I was wrong about the schedule this morning when I wrote.
Breakfast at 7:15.
Leave at 8:00.
The hotel, a Hilton, is nice by any standard. Large neutral-toned rooms w/ downy beds, and a chandeliered 2-story lobby. We are in an upper crust neighborhood. Houses are walled compounds, some with armed guards outside.
Four blocks from the hotel we turned off the paved road and started our ascent, a steep and rutted uphill climb in the van, toward the slum where today's church clinic was held.
Houses are cinderblock, sometimes painted, roofs are sheeted tin, sometimes shaped and colored to look like clay tiles. Occassionally thatched. Stairways are cut into the hillside out of the dirt. Lush plants, tropical, some coconut palms, some mandarins and bananas.
The ride took 10 minutes. Less than a mile. Maybe 1/2 to 3/4mi.
8:10. Unload up stairs (tiled) of grade and depth that remind me of climbing Chichen Itza. Shallow foot pads. Each step with higher facia than our customary 5-6in. More like 8-9" each, making even the 20 stair climb a little tiring.
Set up. 1 room church. In-take desk immediately to the left of the door. To the right, pews arranged into waiting room area.
8 pews arranged into 4 patient cubicles. On one side the Dr. (there are 4 doctors in all), on the facing pew the Translator (me) and the patients. We see a family all at once and address their symptoms and complaints one at a time starting with the parents and working down the row by age.
Beyond the exam areas, more pews and chairs set up as a Dispensary.
On the alter platform, the Pharmacy.
Post-exam/Pre-Dispensary Waiting area, outside.
I am with one of the pediatricians, but we also see the parent/s who come with the children. Our resources and treatment options are severely limited, but luckily (for us) most people suffer from the same-ish issues. Most of them seem very blunt about their problems. This may be a matter-of-factness based on circumstance.
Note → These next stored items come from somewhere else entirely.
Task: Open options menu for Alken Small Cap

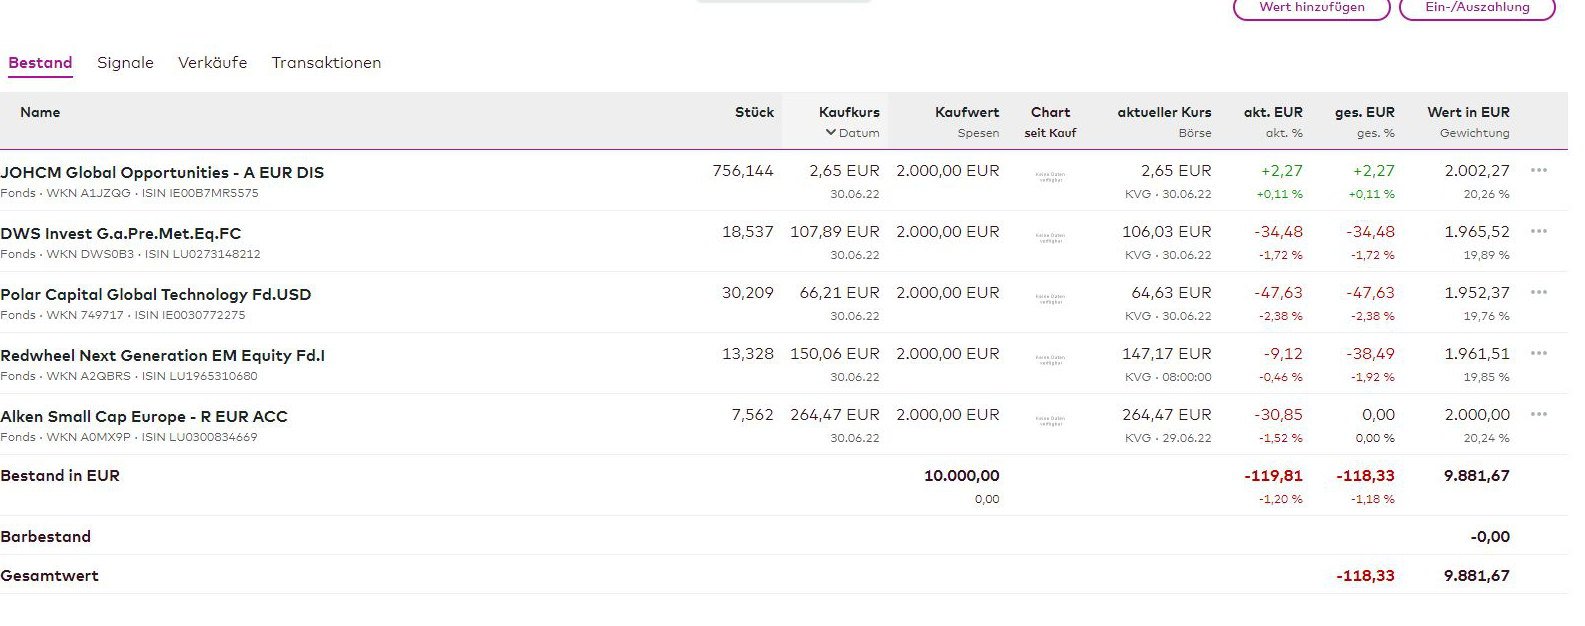Action: (1538, 414)
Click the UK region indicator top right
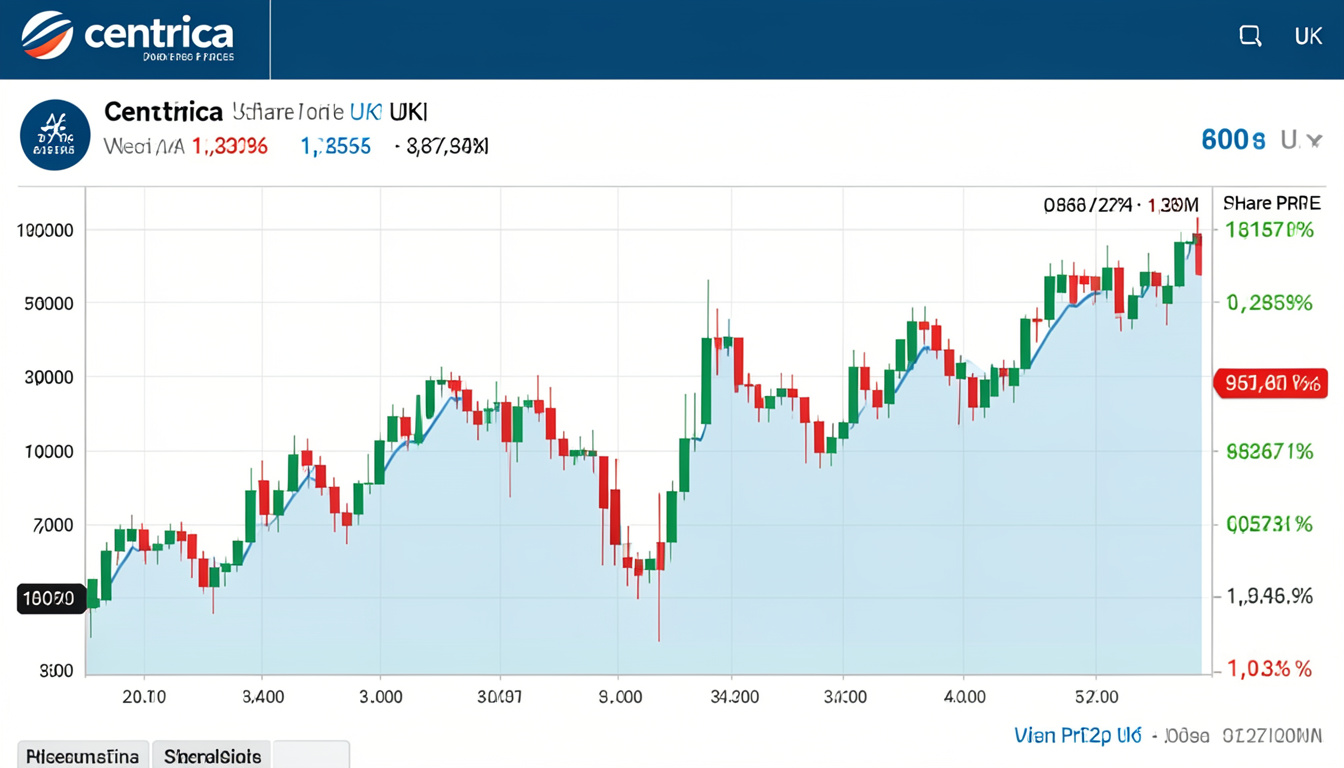 coord(1308,34)
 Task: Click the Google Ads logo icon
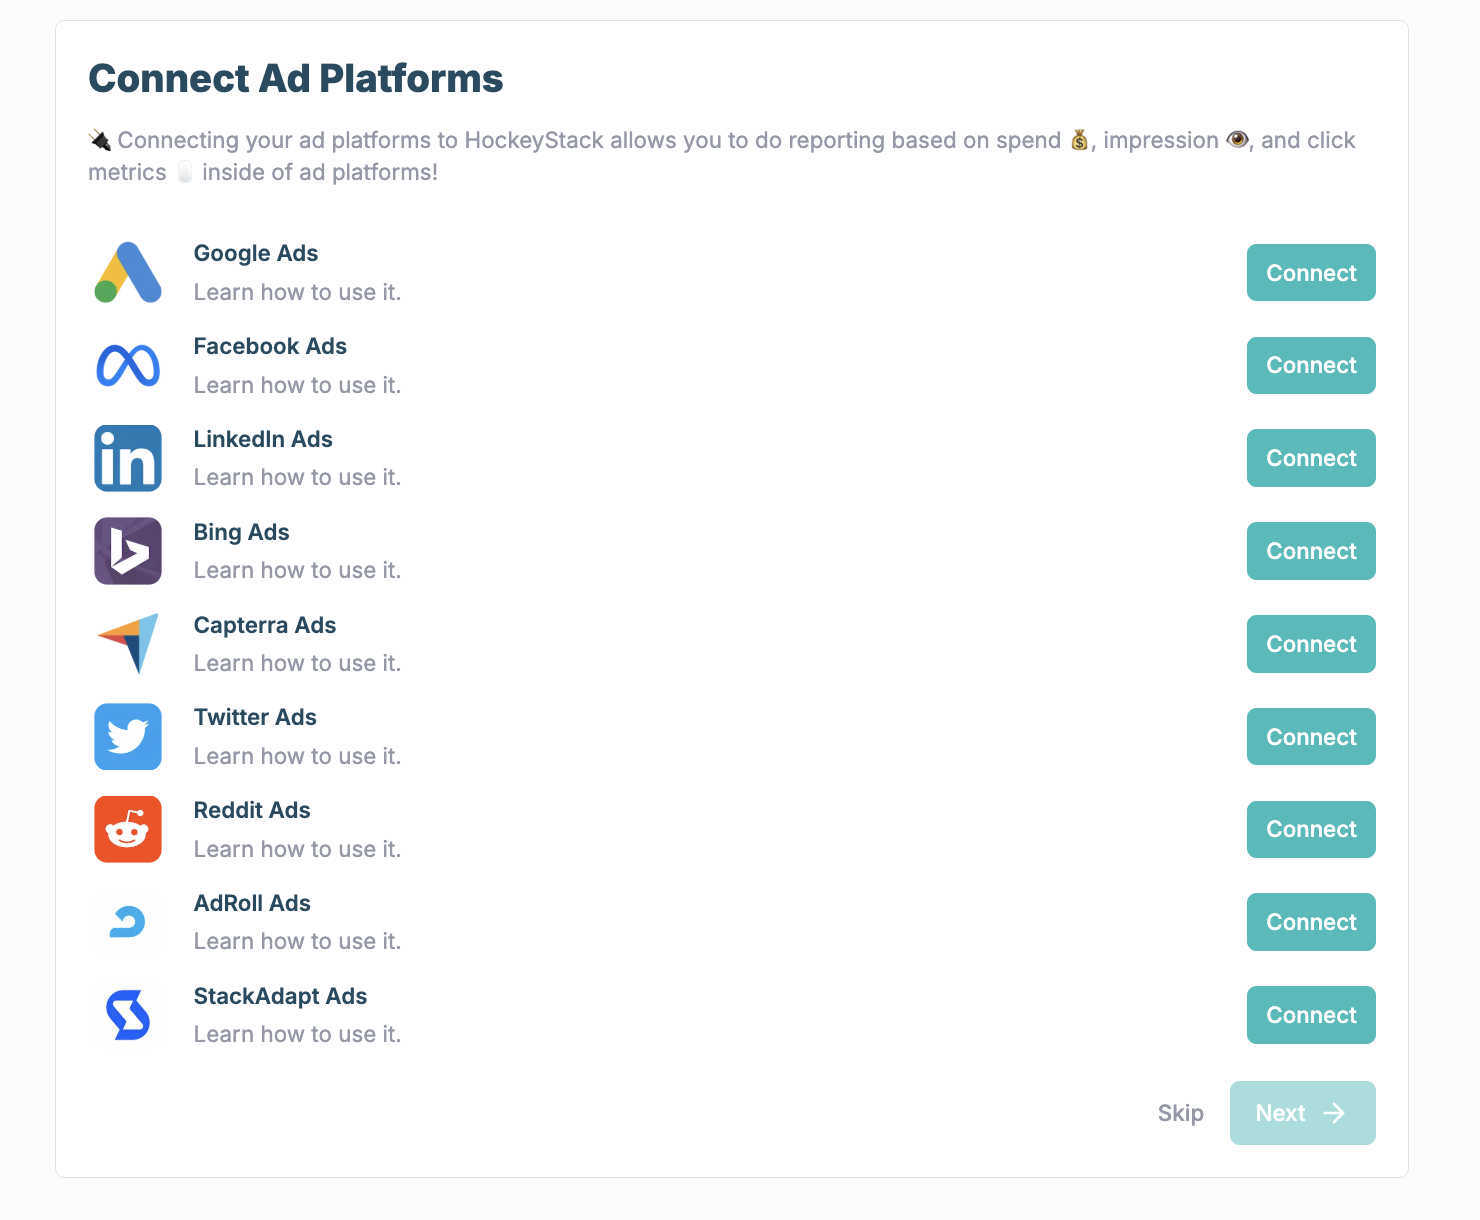(128, 273)
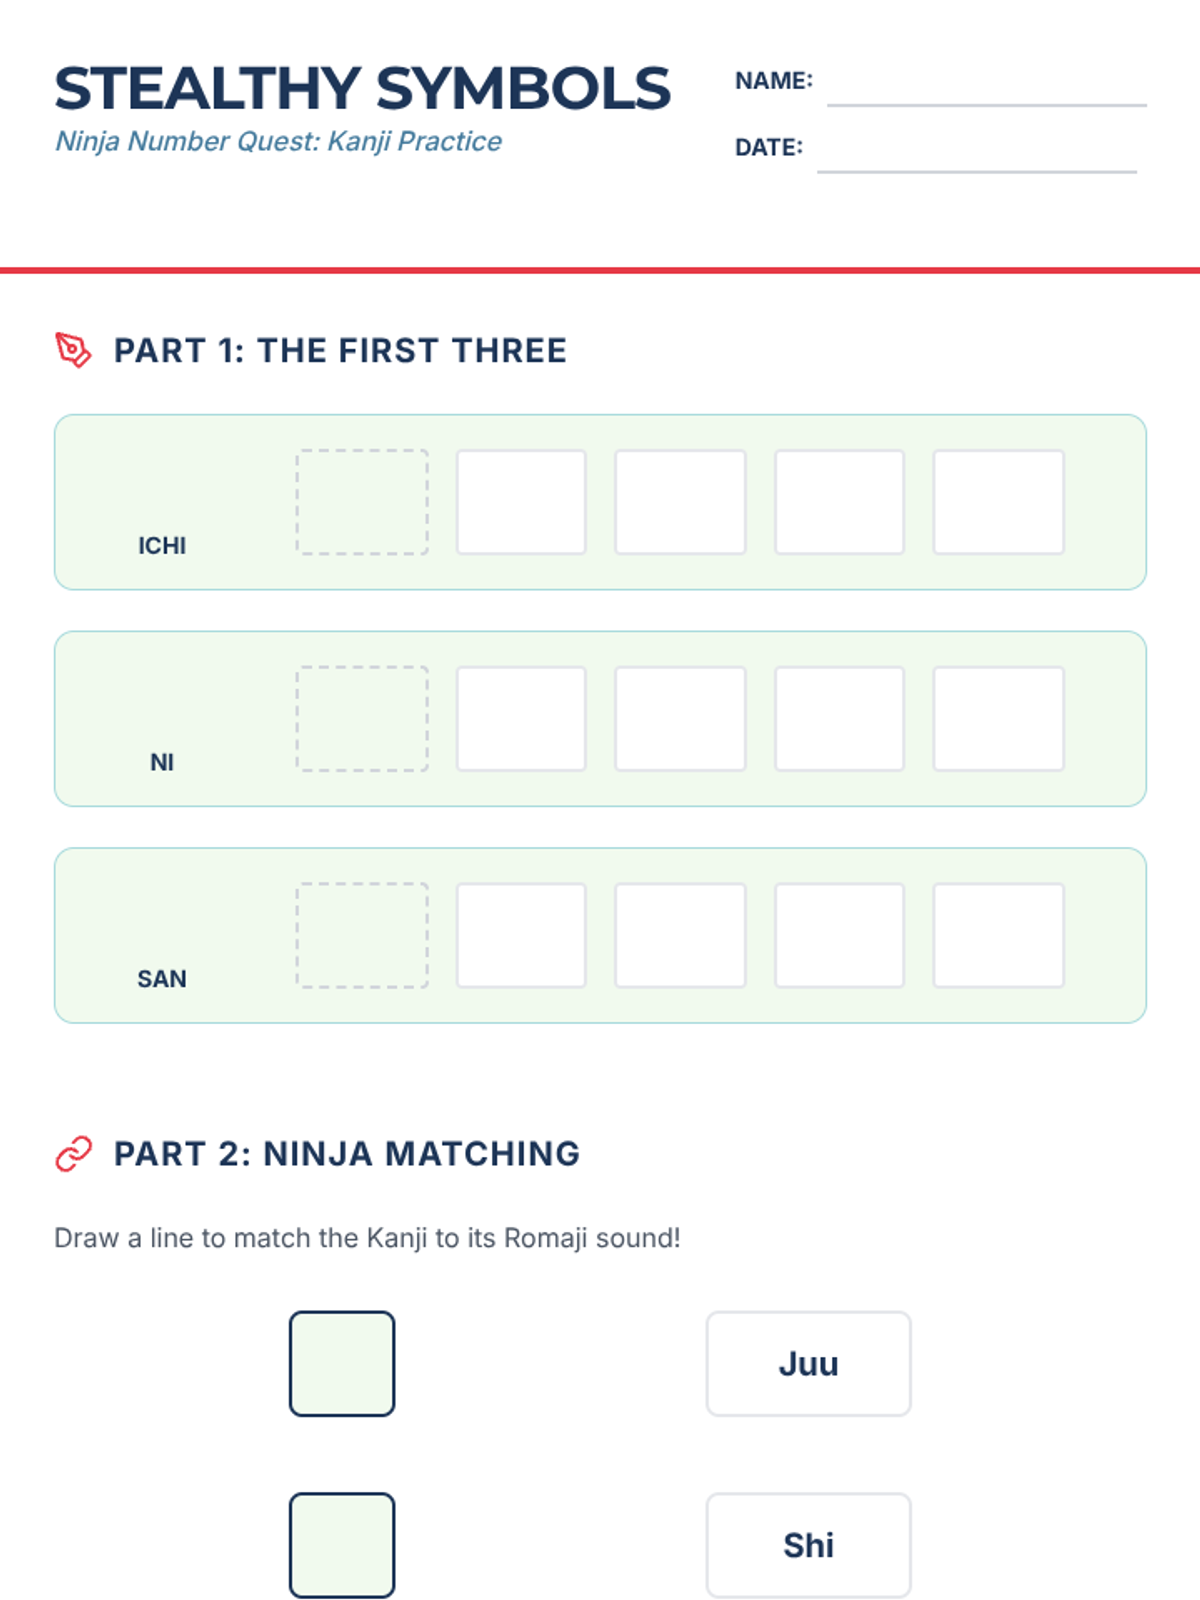Click the PART 2: NINJA MATCHING heading
The height and width of the screenshot is (1600, 1200).
346,1154
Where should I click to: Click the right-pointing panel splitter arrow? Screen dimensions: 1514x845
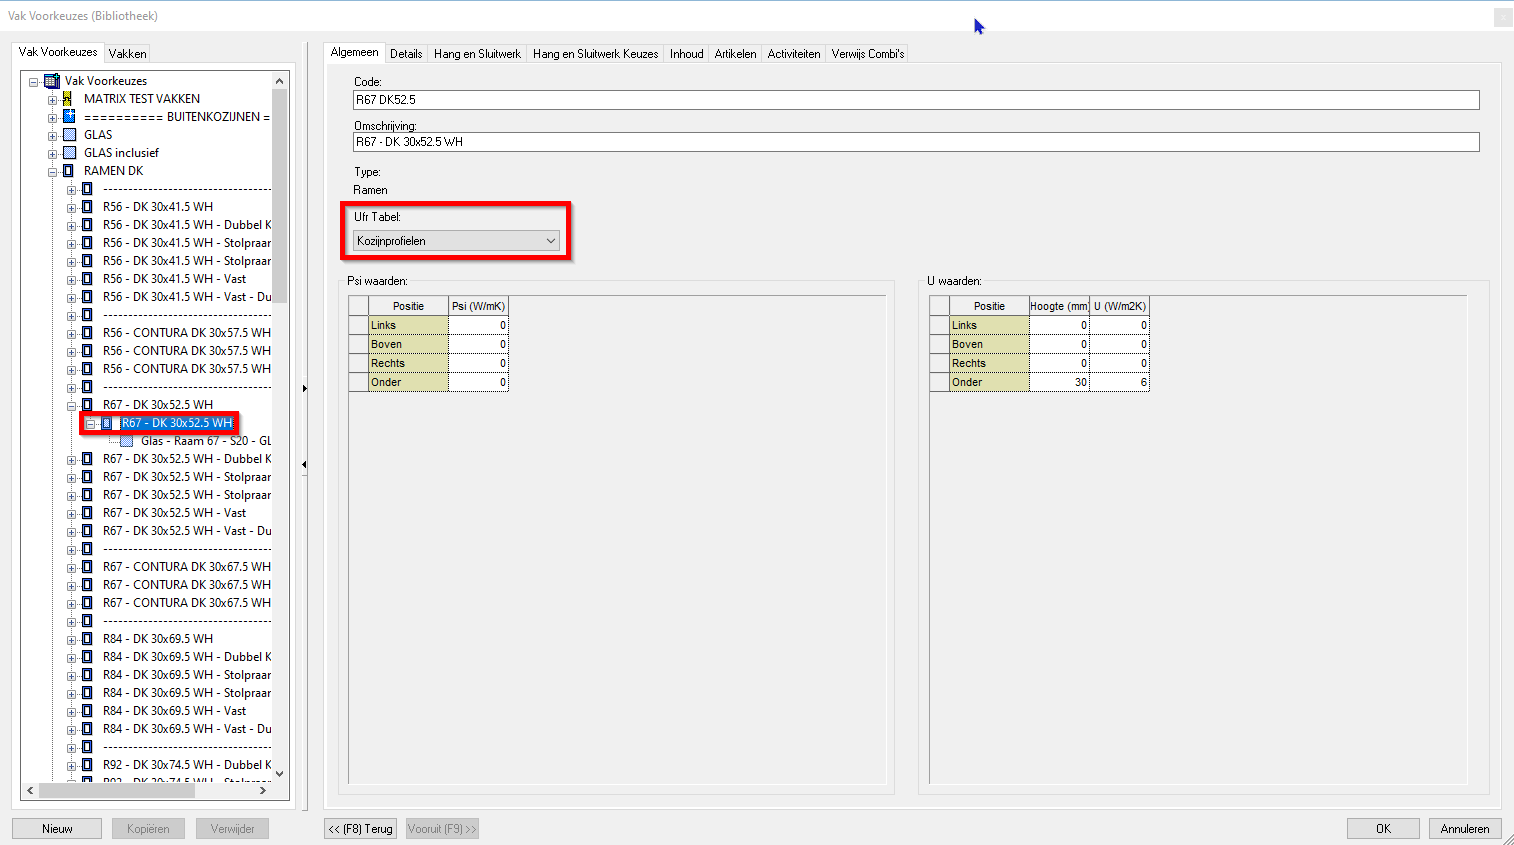click(x=305, y=390)
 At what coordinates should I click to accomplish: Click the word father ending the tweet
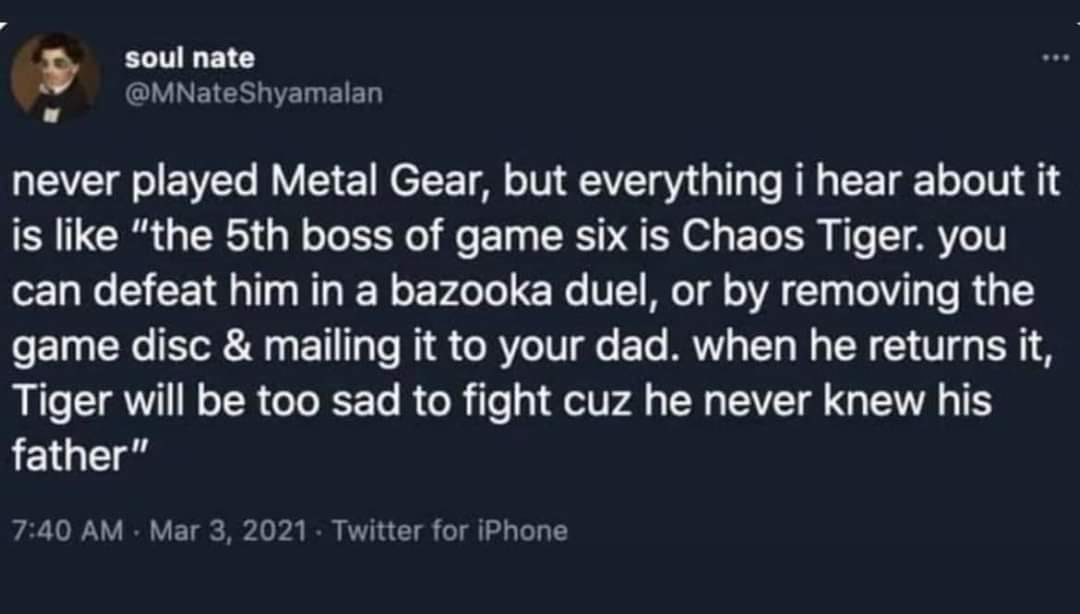pos(68,456)
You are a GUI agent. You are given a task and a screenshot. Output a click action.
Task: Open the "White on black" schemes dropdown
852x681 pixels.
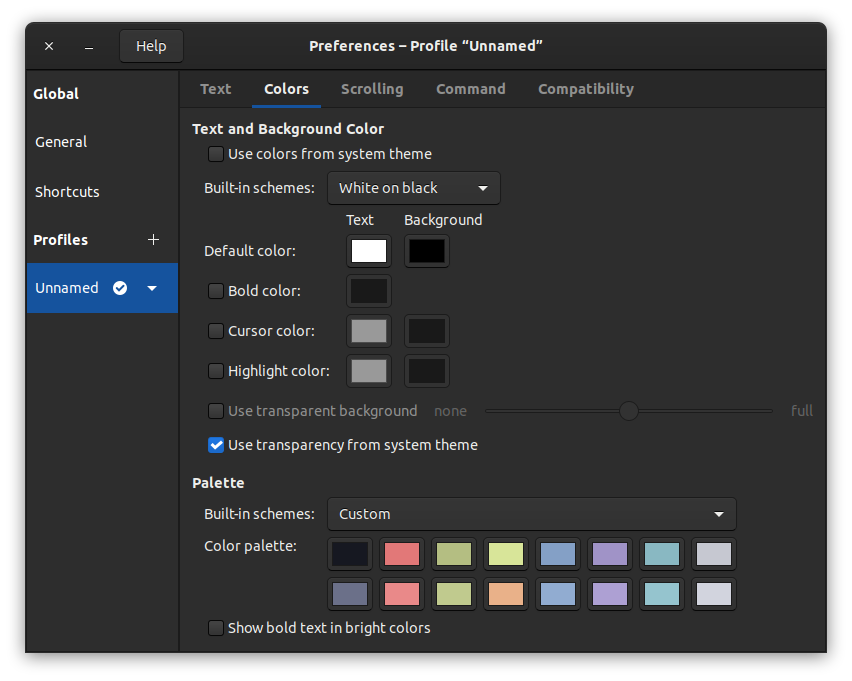pos(414,187)
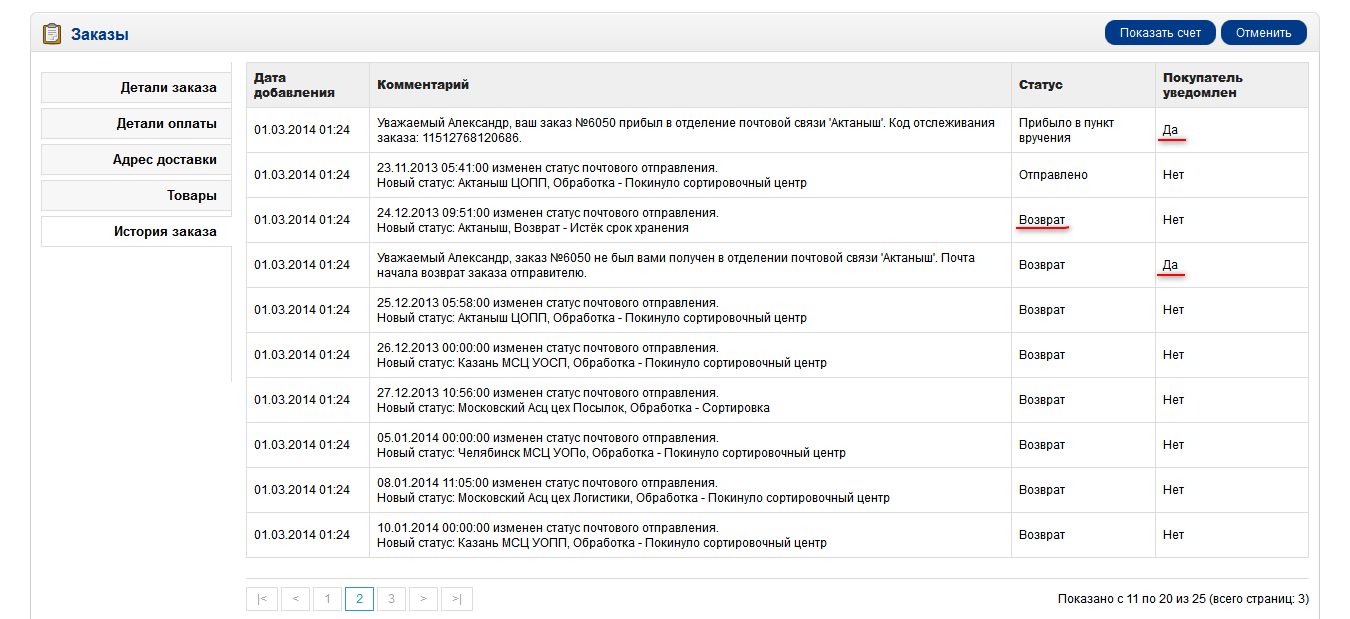Click the 'Комментарий' column header
Viewport: 1350px width, 619px height.
pyautogui.click(x=423, y=85)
More thoughts on this later. Most have also come dressed in their finest for the examination. They ask for treatments for parasites (intestinal in this case) and skin rashes/bites/sores - recurring, but not made by something I recognize, vitamins, aches and pains mostly from lives lived hard, toting and birthing children and working in factories. Everybody has a cold and most have coughs and bad headaches. Some dizziness. We see a lot of high blood pressure among adults and the headaches we mostly attribute to that. Some diabetes. Some vaginal infections (no exam). Some eye problems from working in dust and smoke. One case, the only one we actively treated, impacted ear wax.
The "Exam" usually involves a primarily verbal relay with me in the middle. I ask Pt#1 for her ailment. She gives me a Symptom or two and I pause her to tell the Doctor. I open both ears and eyes and use them separately to hear, see, translate, summarize, relay between the doctor and the family. The patients have patience. The Doctor has less. I learned some new words for issues I couldn't have picked up elsewhere, as well as some colloquial speech which was at first very perplexing. They use here a construct that literally translates to "it hit me". This is said much as we'd use it in English... That we were "stricken" or "hit" with a illness or a powerful emotion, but for a long while today I kept withholding from the Doctor precisely what these patients said. It was clear (after some weird and alarmed questions from me) that they had not been physically assaulted, but I had trouble trusting my hearing in the cacophony of the space which held easily 40-50 people at a time (approx 25x40 sq ft.) and making a less literal translation.
Between 8:20 and 5:30, I stopped once to pee, and for 10 minutes to eat. The day passed quickly without any downtime and full mental engagement.
Between the 4 doctors, we treated 305 people in 9 hours. As this clinic was urban and air-conditioned(ish) this will be our easiest day.
Packed up and cleaned.
Back at the hotel at 5:50.
I came back to the room, napped like the dead, dined at 7:45.
Tomorrow we have a 10am call time. Then drive to Puerto Cortes on the coast, stopping to check one village (in flux) on the way.